Thursday, April 25, 2013

Q&A: Kari Sperring


Today, KARI SPERRING answers questions set by the editors of The Alchemy Press Book of Ancient Wonders.

Tell us a little about yourself, and what you like to write?

 I'm a mediaeval historian (specialising in Celts) by training and a writer by instinct – I started writing aged seven and I haven't stopped since. I love swashbucklers, ancient mysteries, things and people who are not what they seem, complex worlds and intrigue, which get into everything I write. As does water; I can't account for that, but most of what I write ends up with water as a key element.

If the TARDIS could drop you off to any one site in its heyday, where would you go?

Oh, goodness, that's hard ... I don't know. Maybe the court of Louis XIII or Louis XIV: I'd love to meet the real d'Artagnan, Athos, Porthos and Aramis.

What appeals to you most about ancient sites/landscapes?

That sense that the past is still there, immanent in every stone and that we are all part of the flow of history.

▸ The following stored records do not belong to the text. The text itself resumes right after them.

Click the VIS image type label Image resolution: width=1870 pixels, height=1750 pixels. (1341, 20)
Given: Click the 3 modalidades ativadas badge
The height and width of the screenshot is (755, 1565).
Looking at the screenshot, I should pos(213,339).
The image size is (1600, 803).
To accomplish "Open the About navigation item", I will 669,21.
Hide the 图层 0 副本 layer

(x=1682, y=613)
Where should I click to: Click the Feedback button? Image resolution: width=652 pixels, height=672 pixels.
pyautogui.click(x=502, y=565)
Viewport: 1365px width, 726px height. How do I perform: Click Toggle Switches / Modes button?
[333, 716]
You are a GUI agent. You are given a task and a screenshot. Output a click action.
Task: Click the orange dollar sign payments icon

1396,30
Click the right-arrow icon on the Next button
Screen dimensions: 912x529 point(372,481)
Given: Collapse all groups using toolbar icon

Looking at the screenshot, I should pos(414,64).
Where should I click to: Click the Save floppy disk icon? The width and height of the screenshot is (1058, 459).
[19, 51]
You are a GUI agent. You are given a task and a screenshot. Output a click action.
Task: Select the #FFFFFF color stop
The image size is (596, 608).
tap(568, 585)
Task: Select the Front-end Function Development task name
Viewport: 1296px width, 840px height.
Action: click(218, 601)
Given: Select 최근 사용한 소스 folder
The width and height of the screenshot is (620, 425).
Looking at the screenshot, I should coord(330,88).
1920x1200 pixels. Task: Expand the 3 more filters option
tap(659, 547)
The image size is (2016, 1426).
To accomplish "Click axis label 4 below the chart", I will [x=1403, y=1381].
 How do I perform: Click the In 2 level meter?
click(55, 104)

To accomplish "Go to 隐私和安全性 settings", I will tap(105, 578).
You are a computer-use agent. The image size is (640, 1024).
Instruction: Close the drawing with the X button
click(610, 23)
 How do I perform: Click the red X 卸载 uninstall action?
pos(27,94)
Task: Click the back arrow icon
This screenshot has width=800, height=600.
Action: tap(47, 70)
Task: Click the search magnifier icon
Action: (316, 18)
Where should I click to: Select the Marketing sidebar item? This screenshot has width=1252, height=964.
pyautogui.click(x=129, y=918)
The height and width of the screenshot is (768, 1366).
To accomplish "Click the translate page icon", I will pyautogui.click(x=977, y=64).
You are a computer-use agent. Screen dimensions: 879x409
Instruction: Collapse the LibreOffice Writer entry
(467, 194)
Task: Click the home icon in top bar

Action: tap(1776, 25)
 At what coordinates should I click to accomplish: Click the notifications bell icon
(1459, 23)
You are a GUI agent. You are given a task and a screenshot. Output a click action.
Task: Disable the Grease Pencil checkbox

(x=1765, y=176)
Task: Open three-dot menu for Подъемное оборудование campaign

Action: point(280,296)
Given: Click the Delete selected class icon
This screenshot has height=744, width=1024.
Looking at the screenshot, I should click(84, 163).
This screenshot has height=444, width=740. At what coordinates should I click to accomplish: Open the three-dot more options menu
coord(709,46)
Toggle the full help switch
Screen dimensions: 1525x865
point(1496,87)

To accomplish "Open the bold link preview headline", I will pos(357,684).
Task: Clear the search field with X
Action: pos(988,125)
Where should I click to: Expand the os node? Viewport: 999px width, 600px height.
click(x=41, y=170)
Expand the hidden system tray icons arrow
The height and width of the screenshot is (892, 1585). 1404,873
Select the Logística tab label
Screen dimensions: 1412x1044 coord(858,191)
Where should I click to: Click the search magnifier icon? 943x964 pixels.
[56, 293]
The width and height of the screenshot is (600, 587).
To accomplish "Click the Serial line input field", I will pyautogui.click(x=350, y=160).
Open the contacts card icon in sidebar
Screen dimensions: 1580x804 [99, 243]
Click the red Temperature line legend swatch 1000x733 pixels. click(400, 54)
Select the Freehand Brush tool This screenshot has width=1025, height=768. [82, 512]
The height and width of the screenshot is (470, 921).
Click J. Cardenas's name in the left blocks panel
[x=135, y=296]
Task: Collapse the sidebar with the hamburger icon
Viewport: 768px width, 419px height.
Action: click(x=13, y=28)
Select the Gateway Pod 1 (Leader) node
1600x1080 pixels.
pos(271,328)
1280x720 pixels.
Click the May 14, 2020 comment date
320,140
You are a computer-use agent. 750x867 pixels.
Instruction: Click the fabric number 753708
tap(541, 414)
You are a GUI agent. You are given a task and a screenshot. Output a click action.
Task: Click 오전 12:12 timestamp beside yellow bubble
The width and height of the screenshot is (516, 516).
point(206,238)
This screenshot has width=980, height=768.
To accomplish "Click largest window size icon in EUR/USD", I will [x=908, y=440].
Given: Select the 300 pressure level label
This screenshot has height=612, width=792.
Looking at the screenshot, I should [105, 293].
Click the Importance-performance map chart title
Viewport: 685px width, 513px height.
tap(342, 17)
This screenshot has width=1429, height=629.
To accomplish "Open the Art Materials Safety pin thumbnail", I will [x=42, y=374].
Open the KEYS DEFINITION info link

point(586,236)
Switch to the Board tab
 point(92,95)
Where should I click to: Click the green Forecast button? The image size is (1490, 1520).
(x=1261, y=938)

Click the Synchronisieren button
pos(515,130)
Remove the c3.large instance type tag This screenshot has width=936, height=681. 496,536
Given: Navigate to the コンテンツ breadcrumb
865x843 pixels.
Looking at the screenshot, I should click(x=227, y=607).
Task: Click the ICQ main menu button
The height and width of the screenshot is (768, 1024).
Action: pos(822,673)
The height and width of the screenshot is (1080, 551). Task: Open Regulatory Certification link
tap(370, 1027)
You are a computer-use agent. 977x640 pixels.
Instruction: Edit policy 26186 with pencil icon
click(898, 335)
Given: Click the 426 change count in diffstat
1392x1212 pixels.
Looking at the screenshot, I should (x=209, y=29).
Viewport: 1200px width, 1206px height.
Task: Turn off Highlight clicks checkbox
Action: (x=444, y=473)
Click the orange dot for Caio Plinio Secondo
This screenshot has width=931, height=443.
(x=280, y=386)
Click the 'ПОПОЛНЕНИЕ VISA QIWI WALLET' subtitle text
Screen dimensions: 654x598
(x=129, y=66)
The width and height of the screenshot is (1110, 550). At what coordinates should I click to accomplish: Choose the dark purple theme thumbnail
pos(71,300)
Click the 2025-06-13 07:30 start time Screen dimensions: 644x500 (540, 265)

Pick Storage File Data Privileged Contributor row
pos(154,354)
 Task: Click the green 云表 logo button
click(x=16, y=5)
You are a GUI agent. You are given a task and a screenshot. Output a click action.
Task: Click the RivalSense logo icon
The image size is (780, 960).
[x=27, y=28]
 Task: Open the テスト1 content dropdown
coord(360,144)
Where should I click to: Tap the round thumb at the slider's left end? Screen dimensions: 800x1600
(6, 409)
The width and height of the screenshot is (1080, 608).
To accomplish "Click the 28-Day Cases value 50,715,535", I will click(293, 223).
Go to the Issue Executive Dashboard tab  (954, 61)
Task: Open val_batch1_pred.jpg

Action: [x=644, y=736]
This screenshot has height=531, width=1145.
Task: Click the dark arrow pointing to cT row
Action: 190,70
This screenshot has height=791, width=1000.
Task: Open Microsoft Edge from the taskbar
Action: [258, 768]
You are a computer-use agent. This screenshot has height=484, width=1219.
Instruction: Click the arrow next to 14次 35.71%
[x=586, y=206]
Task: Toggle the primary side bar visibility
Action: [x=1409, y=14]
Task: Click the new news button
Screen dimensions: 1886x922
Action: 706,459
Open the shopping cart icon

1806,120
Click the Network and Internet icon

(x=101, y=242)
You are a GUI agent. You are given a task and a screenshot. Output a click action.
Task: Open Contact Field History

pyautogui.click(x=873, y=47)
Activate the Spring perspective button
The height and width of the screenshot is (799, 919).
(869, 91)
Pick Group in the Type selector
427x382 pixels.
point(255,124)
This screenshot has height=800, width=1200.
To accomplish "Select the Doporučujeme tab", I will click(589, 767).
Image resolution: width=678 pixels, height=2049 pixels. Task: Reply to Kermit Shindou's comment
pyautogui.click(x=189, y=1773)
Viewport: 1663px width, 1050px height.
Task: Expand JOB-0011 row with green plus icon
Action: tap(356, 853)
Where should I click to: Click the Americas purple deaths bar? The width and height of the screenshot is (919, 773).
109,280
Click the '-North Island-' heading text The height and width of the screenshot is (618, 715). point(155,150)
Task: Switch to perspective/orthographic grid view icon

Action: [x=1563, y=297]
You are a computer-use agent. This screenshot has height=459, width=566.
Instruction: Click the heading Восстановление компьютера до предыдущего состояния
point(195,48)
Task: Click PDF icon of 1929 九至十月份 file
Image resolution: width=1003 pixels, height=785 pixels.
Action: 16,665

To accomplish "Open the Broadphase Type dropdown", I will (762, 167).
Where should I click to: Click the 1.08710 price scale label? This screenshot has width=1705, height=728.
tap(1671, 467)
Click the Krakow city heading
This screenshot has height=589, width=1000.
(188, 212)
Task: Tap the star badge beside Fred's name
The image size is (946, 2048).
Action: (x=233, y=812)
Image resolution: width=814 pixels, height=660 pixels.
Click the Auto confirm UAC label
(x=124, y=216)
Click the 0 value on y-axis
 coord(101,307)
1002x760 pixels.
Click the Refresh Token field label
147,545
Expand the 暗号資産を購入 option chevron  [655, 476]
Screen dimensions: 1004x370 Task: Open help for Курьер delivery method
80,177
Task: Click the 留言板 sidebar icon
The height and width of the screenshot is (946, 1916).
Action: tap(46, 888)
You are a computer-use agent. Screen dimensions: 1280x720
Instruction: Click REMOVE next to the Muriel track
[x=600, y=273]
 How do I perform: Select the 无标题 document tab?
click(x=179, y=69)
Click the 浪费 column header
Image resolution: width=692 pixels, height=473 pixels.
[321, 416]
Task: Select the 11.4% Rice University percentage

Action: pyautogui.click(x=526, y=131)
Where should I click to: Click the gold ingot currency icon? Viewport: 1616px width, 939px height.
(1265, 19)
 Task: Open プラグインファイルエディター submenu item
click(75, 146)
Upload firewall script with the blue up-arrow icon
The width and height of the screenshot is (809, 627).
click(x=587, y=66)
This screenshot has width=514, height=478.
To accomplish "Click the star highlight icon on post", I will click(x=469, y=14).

What do you have coming out next?

I have a sequel to The Grass King's Concubine due from DAW, probably next year. It has no final title as yet, but the working title is Death and the Madwoman

[Kari Sperring grew up dreaming of joining the musketeers and saving France, only to find they’d been disbanded in 1776. Disappointed, she became a historian and as Kari Maund published six books and many articles on Celtic and Viking history, plus one on the background to favourite novel, The Three Musketeers (with Phil Nanson). She started writing fantasy in her teens, inspired by Tolkien, Dumas and Mallory. She is the author of two novels, Living with Ghosts (DAW 2009), which won the 2010 Sydney J Bounds Award, was shortlisted for the William L Crawford Award and made the Tiptree Award Honours’ List; and The Grass King’s Concubine (DAW 2012).]